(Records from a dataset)
····················

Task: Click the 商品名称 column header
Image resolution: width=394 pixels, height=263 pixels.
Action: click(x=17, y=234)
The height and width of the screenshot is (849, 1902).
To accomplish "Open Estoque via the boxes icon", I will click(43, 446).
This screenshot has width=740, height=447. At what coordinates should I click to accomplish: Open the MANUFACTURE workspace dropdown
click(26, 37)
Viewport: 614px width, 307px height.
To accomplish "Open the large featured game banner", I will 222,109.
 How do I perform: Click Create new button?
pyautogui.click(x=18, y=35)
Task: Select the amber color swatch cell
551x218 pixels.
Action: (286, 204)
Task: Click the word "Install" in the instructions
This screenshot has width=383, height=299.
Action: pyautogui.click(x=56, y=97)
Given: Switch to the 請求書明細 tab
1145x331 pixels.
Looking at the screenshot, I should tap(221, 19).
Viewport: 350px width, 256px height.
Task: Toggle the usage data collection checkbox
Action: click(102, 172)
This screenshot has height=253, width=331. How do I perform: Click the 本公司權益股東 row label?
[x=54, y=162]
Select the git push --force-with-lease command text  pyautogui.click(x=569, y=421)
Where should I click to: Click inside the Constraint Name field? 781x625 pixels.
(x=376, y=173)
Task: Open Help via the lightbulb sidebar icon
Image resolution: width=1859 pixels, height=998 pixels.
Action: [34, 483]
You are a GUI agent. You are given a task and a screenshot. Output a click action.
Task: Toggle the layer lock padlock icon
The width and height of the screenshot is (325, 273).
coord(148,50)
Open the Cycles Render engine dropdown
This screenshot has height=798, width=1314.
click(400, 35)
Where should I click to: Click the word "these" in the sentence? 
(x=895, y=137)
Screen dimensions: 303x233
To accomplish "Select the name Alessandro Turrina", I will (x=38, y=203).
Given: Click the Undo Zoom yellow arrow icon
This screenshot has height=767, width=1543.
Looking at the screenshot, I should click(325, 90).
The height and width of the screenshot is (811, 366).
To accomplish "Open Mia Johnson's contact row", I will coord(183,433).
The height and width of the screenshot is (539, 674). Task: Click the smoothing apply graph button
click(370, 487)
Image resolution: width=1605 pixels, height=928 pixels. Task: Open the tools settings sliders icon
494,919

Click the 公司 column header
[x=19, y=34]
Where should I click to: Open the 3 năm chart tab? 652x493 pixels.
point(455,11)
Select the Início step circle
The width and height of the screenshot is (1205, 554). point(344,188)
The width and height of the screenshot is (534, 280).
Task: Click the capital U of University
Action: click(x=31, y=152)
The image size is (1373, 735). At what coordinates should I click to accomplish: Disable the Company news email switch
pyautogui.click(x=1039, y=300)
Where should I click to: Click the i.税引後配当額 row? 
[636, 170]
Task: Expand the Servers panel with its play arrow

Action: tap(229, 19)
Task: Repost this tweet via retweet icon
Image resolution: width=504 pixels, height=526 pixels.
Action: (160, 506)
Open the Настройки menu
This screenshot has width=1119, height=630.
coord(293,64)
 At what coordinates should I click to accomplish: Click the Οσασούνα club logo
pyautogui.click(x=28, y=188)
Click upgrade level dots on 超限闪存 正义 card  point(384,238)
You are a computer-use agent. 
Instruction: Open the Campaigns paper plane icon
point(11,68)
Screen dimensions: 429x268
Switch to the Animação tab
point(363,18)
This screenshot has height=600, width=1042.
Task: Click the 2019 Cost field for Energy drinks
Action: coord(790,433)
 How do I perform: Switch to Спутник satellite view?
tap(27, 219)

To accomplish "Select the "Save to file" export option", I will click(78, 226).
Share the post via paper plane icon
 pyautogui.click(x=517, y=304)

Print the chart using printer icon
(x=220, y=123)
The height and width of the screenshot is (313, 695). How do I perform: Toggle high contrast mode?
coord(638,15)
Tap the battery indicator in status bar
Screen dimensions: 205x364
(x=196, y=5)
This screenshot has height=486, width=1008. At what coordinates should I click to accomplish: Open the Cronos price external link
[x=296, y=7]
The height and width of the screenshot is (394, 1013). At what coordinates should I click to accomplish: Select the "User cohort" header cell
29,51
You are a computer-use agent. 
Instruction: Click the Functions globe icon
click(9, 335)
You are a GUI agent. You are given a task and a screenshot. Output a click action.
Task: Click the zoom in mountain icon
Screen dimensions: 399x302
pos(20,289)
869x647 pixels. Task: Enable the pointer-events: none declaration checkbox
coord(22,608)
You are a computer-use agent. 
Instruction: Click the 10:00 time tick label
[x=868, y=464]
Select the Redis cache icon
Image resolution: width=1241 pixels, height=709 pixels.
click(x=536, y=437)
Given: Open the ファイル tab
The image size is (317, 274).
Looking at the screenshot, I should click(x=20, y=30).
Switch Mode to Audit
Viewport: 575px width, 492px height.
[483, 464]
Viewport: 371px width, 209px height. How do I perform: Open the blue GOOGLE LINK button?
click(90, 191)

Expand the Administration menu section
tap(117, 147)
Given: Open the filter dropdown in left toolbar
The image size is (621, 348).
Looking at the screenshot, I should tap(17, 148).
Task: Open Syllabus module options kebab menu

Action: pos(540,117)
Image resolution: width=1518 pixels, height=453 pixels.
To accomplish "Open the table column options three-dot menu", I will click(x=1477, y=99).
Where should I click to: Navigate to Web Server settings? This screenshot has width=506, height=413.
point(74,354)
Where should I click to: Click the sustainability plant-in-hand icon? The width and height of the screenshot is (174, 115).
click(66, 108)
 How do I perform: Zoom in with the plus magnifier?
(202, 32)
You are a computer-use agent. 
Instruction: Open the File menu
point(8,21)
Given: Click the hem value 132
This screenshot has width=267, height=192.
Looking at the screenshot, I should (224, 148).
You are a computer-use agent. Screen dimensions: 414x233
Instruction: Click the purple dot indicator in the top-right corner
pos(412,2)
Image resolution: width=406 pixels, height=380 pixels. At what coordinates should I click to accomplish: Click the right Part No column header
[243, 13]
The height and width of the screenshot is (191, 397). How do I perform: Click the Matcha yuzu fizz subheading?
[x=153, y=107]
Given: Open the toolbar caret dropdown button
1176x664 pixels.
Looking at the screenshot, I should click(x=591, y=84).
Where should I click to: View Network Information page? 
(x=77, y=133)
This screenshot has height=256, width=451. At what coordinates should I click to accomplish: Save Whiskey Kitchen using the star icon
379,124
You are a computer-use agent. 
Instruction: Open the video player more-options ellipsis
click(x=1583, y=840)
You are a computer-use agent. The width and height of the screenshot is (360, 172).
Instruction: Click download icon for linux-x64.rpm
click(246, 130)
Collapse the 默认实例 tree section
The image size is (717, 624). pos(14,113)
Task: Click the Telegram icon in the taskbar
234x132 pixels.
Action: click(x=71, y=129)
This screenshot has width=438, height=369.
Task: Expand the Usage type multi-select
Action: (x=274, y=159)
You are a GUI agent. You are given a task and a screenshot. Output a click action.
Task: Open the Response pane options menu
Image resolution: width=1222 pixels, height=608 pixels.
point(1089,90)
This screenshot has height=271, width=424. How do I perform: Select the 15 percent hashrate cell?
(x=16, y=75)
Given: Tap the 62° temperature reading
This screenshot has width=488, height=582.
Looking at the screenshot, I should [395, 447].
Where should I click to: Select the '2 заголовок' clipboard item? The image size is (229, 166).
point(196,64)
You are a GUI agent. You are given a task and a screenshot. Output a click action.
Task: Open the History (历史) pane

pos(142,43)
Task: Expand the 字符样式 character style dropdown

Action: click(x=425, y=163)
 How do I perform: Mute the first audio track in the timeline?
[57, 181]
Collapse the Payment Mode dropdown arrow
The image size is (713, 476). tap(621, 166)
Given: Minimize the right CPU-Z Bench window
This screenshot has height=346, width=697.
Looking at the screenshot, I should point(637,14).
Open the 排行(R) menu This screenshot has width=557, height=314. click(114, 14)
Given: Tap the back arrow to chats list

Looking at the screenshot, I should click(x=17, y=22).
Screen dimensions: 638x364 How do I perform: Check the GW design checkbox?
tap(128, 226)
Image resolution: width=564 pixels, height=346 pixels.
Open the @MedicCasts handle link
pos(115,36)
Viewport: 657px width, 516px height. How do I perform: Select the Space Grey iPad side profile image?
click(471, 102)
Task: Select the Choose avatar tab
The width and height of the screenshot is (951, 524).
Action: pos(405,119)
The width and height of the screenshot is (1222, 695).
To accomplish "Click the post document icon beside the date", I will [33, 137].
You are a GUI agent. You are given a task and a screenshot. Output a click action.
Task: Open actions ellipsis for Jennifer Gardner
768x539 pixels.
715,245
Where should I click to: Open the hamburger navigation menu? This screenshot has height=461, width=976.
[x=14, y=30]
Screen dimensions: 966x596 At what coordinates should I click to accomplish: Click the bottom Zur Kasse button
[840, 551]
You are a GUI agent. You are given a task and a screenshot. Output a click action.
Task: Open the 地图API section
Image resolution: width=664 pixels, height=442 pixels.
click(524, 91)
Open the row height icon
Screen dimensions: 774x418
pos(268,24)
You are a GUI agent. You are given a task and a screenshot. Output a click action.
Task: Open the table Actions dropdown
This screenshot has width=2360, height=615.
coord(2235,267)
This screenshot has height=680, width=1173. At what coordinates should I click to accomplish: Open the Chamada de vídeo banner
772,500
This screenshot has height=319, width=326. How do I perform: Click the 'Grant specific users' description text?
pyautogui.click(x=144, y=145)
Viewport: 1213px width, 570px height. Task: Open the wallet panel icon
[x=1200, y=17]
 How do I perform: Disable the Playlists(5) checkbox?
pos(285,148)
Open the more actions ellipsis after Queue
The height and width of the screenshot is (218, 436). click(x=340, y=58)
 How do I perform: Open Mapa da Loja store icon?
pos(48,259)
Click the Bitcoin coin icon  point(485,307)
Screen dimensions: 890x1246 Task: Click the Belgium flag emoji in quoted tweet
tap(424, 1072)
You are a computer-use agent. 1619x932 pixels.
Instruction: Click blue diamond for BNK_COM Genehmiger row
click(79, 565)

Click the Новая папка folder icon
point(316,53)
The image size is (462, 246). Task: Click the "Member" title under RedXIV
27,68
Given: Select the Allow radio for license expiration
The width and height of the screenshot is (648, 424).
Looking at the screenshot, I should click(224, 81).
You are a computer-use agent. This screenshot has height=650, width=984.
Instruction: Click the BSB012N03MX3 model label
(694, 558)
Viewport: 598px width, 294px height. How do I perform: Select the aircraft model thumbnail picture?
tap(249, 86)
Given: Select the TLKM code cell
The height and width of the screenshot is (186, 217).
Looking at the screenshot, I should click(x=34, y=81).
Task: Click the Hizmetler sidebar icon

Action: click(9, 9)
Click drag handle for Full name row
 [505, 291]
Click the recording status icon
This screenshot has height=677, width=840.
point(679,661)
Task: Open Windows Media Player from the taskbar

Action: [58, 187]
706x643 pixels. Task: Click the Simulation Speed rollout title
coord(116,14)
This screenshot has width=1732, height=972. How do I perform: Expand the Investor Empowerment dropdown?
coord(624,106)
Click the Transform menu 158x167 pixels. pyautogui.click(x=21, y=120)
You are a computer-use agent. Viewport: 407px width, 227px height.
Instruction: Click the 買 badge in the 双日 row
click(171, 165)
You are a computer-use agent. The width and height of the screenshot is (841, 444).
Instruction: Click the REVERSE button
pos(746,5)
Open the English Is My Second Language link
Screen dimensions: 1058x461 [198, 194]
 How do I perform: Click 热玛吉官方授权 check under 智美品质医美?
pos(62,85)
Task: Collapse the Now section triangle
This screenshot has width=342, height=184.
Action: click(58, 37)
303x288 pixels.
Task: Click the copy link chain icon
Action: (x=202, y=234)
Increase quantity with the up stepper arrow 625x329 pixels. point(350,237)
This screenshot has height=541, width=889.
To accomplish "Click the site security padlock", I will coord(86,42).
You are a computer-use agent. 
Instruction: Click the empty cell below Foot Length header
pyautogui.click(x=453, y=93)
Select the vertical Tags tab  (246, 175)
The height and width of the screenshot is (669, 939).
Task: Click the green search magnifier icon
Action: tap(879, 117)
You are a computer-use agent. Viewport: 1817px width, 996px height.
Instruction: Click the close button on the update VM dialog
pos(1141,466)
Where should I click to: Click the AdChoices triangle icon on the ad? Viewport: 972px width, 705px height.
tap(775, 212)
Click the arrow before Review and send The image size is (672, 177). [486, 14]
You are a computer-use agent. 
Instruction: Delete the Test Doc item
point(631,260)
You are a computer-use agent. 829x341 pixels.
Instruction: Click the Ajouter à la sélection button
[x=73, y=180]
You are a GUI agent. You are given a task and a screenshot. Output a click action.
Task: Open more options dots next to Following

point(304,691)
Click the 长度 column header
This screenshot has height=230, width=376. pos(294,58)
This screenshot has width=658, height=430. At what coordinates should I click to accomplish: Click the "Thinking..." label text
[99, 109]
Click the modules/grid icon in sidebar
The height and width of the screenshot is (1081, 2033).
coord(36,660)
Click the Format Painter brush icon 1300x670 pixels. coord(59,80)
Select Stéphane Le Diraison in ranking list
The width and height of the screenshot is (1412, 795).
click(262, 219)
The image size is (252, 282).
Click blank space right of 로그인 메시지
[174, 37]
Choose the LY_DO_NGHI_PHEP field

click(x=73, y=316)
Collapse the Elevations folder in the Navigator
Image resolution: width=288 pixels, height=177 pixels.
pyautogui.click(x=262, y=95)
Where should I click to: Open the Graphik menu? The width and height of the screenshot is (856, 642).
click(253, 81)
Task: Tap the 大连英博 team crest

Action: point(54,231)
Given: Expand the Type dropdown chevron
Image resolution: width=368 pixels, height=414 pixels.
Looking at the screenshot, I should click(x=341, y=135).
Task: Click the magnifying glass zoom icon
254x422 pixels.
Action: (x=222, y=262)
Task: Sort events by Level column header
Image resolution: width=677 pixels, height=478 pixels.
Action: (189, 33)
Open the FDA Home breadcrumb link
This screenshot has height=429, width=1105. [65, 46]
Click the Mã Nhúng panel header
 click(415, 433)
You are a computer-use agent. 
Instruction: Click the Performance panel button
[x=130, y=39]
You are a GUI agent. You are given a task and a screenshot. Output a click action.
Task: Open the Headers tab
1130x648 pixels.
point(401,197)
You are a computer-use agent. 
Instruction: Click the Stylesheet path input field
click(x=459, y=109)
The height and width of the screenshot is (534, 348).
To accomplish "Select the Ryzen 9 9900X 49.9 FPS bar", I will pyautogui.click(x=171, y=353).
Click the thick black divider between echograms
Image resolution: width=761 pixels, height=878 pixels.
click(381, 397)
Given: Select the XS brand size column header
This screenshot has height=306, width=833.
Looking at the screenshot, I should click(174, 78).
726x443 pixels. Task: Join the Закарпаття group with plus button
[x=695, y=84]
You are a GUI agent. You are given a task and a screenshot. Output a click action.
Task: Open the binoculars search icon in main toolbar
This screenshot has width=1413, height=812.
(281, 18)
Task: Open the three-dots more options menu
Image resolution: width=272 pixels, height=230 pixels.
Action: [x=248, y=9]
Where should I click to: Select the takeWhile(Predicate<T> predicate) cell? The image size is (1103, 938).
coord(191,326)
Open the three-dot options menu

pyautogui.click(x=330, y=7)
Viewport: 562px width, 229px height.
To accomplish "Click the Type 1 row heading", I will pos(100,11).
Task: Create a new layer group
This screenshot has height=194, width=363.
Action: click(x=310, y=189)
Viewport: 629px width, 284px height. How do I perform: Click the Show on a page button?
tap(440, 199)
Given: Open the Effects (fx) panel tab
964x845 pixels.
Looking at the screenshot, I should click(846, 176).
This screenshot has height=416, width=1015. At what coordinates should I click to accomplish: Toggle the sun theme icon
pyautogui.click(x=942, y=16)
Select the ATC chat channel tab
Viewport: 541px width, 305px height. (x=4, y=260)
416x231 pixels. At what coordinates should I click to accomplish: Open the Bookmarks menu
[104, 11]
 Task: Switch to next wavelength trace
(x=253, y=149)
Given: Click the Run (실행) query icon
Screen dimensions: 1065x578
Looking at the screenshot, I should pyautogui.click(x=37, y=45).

····················

** WHAT YOU NEED TO DO **
Only one stretch of the entries above is wanted: the lines from the one containing "Task: Tap the 大连英博 team crest" through the one containing "Task: Open the binoculars". Please reproduce it exactly.

** TASK SOLUTION **
Task: Tap the 大连英博 team crest

Action: point(54,231)
Given: Expand the Type dropdown chevron
Image resolution: width=368 pixels, height=414 pixels.
Looking at the screenshot, I should click(x=341, y=135).
Task: Click the magnifying glass zoom icon
254x422 pixels.
Action: (x=222, y=262)
Task: Sort events by Level column header
Image resolution: width=677 pixels, height=478 pixels.
Action: (189, 33)
Open the FDA Home breadcrumb link
This screenshot has height=429, width=1105. [65, 46]
Click the Mã Nhúng panel header
 click(415, 433)
You are a computer-use agent. 
Instruction: Click the Performance panel button
[x=130, y=39]
You are a GUI agent. You are given a task and a screenshot. Output a click action.
Task: Open the Headers tab
1130x648 pixels.
point(401,197)
You are a computer-use agent. 
Instruction: Click the Stylesheet path input field
click(x=459, y=109)
The height and width of the screenshot is (534, 348).
To accomplish "Select the Ryzen 9 9900X 49.9 FPS bar", I will pyautogui.click(x=171, y=353).
Click the thick black divider between echograms
Image resolution: width=761 pixels, height=878 pixels.
click(381, 397)
Given: Select the XS brand size column header
This screenshot has height=306, width=833.
Looking at the screenshot, I should click(174, 78).
726x443 pixels. Task: Join the Закарпаття group with plus button
[x=695, y=84]
You are a GUI agent. You are given a task and a screenshot. Output a click action.
Task: Open the binoculars search icon in main toolbar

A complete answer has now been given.